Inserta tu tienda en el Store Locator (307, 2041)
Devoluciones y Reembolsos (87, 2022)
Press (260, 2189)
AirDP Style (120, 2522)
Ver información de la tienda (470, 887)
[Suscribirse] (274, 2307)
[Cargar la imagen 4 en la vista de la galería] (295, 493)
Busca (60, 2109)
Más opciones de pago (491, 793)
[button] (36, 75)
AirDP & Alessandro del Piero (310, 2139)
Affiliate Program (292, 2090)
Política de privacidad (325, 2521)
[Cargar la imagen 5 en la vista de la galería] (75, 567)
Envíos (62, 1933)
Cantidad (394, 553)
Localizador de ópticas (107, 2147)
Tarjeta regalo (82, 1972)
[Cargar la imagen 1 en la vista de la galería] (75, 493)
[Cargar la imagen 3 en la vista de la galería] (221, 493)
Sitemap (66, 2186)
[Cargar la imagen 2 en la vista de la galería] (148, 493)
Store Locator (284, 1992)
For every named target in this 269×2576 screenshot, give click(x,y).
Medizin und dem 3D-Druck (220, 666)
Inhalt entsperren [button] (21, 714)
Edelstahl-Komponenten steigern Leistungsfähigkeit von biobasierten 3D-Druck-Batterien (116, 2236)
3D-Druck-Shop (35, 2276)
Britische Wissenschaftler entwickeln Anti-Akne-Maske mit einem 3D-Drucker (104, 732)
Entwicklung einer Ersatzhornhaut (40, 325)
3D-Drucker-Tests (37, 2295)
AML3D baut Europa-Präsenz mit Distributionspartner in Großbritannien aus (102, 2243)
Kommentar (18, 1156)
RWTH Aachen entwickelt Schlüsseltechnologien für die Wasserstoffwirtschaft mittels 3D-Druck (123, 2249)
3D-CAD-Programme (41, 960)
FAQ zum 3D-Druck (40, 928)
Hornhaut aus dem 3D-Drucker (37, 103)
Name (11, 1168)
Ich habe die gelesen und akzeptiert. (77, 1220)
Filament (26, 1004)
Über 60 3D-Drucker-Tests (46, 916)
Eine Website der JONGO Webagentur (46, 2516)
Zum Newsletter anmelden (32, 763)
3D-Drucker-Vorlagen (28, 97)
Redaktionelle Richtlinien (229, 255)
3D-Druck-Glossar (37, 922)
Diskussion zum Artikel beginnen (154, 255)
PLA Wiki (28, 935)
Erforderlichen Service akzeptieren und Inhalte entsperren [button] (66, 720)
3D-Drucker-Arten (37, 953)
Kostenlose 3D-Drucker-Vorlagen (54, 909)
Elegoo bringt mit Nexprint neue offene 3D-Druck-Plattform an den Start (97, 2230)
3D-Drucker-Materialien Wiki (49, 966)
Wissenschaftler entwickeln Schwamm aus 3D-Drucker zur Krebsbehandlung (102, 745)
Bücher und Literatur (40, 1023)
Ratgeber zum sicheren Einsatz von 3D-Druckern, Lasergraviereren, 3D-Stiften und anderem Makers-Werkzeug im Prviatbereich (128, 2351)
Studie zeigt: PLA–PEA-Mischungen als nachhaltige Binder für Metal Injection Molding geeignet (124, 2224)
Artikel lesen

» **What to produce**
Nothing but the lines holding the word "galería" should be returned from the listing above.

» **Task response**
[Cargar la imagen 4 en la vista de la galería] (295, 493)
[Cargar la imagen 5 en la vista de la galería] (75, 567)
[Cargar la imagen 1 en la vista de la galería] (75, 493)
[Cargar la imagen 3 en la vista de la galería] (221, 493)
[Cargar la imagen 2 en la vista de la galería] (148, 493)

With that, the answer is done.